TASK INSTRUCTIONS:
Please write out the passage of the Mathematica forum post below that runs between "Even worse is" and "the ComplexExpand part?", inclusive.

EXCERPT PROVIDED:
START

Obviously Eq. (1) is just $2i \;{\rm Im[\ldots]}$ where $\ldots$ denotes the term in front of "h.c.". So I wanted to use this observation as a starting point for following symbolic computation. Nevertheless, extracting the imaginary part by using ComplexExpand[Im[...]] yields a term consisting of approximately 5100 summands that could "easily" be simplified by factoring out some stuff. Using Simplify for that job seems to take forever on my machine.

Even worse is the nested integration which I would like to compute symbolically in order to see if some conditions can be obtained from the result (results should be stored as a function to be used for further calculation).

So my questions are:

  1. Is there a way to speed up simplification of the ComplexExpand part?
  2. Is there a more elegant/faster way of performing the nested integration, apart from Integrate[Integrate[...],{t1,0,t2}],{t2,0,tg}]

And here is the code defining my functions

ex1Temp[t_, tg_] := (1 - Cos[(2*π*t)/tg])*(1 -A1*Cos[ωx1*(t - tg/2)]);
ex1[t_, tg_] :=ex1Temp[t, tg] + b21*D[ex1Temp[x, tg], {x, 2}] /. {x -> t};
ey1[t_, tg_] := (b11*D[ex1Temp[x, tg], {x, 1}] + b31*D[ex1Temp[x, tg], {x, 3}]) /. {x -> t};
O1[t_, tg_] := ex1[t, tg] + I*ey1[t, tg];
O1c[t_, tg_] := ex1[t, tg] - I*ey1[t, tg];

ex2Temp[t_,tg_] := (1 - Cos[(2*π*t)/tg])*(1 - A2*Cos[ωx2*(t - tg/2)]);
ex2[t_, tg_] := ex2Temp[t, tg] + b22*D[ex2Temp[x, tg], {x, 2}] /. {x -> t};
ey2[t_, tg_] := (b12*D[ex2Temp[x, tg], {x, 1}] + b32*D[ex2Temp[x, tg], {x, 3}]) /. {x -> t};
O2[t_, tg_] := ex2[t, tg] + I*ey2[t, tg];
O2c[t_, tg_] := ex2[t, tg] - I*ey2[t, tg];

comm00[t1_, t2_, tg_] = ComplexExpand[Im[(O1[t2, tg] + Exp[I*γ*t2]*O2[t2, tg])*(O1c[t1, tg] + Exp[-I*γ*t1]*O2c[t1, tg])]];

fun[tg_]=Integrate[comm00[t1,t2,tg],{t1,0,t2}],{t2,0,tg}]

Notice that $\Omega$ from my latex equations at the top are represented by O in the Mathematica code. Any help and/or tipps are well appreciated.

END

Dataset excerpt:
START

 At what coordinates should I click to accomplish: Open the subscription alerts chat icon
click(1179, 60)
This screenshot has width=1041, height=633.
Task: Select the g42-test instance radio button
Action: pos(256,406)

END

EXERCISE RESPONSE:
Even worse is the nested integration which I would like to compute symbolically in order to see if some conditions can be obtained from the result (results should be stored as a function to be used for further calculation).

So my questions are:

  1. Is there a way to speed up simplification of the ComplexExpand part?